The bad news is that today's announcement on new inclusions to the Nikkei 225 did not include Nintendo, so it may now be reliant on extraordinary inclusions should any listed companies go bankrupt or dissolve. Intriguingly, some analysts had projected earlier in the year that Nintendo would be considered too big to be added, as its market value is reportedly $15.4 billion.
On the flipside, today's news has prompted some analysts to change their Nintendo stock recommendations from Buy to Sell, with the close of trade in Tokyo bringing a share value loss of 8.4% to 10,860 Yen; that's the biggest drop since July 2011. That compares unfavourably to the share value of 14,050 yen that we reported back in July, and two analysts that changed their recommendations for the stock said the following.
Jay Defibaugh — analyst at CLSA in Tokyo
The early signs of key first-party software inducing a major turnaround in Wii U console fundamentals are not promising, and the outlook for third-party support is grim.
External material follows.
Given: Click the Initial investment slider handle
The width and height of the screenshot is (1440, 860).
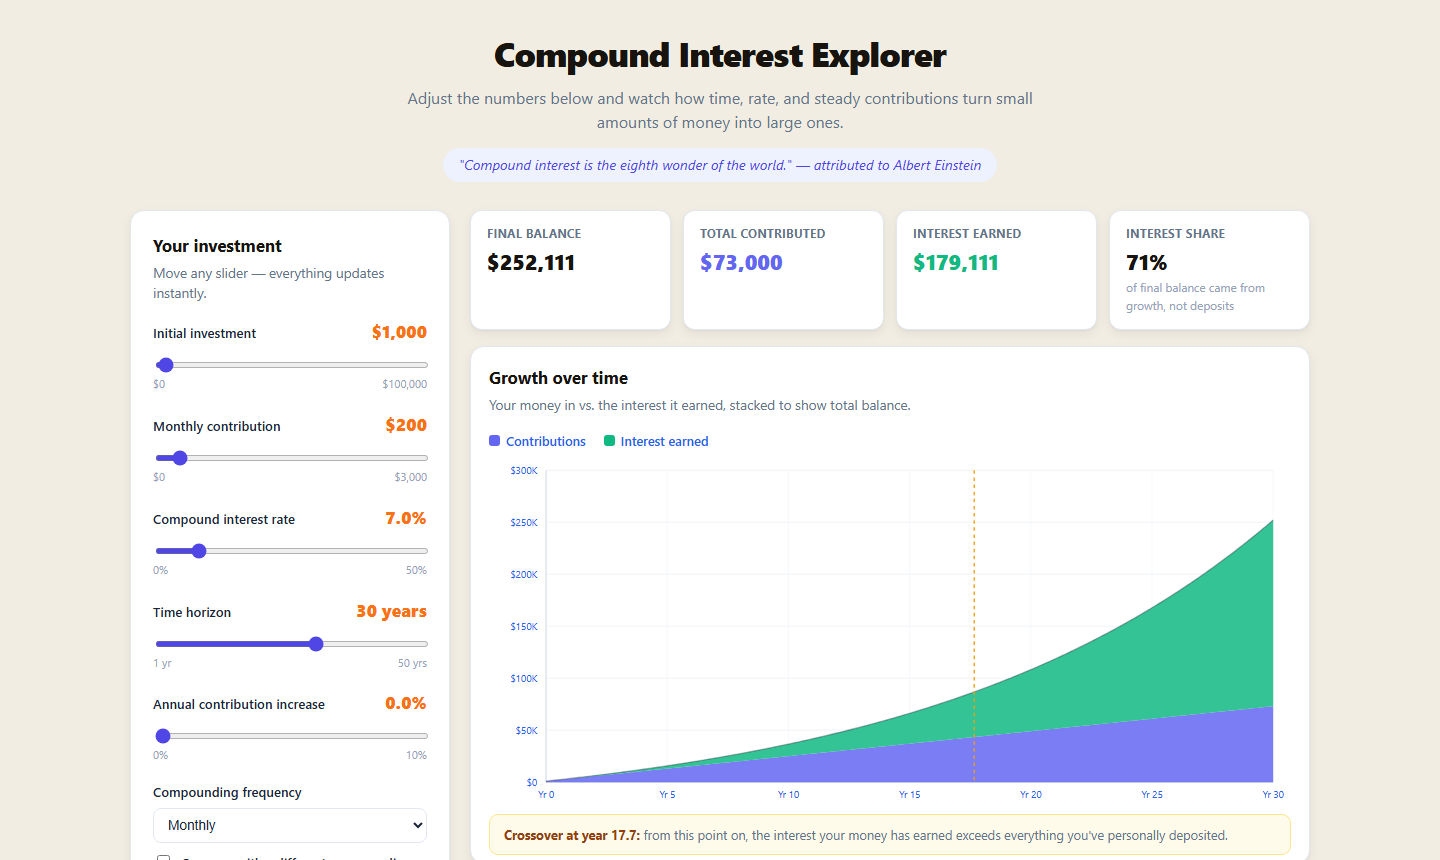Looking at the screenshot, I should [166, 365].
The value of iconic Nintendo franchises may be declining as younger generations discover gaming through mobile devices.
Takao Suzuki — analyst at BNP Paribas SA in Tokyo
We believe Nintendo’s shares have been overvalued due to speculative demand, on the assumption that they would be included in the Nikkei. As this expectation has come to nothing, this appears to be the right time to sell.
Of course we've seen stock fluctuations, in both directions, a number of times before. The company's absence in today's Nikkei 225 update, and the current struggles of the Wii U, have naturally combined to cause a drop; we'll see how things fare for Nintendo's accountants and — most importantly — its games and hardware in the coming months.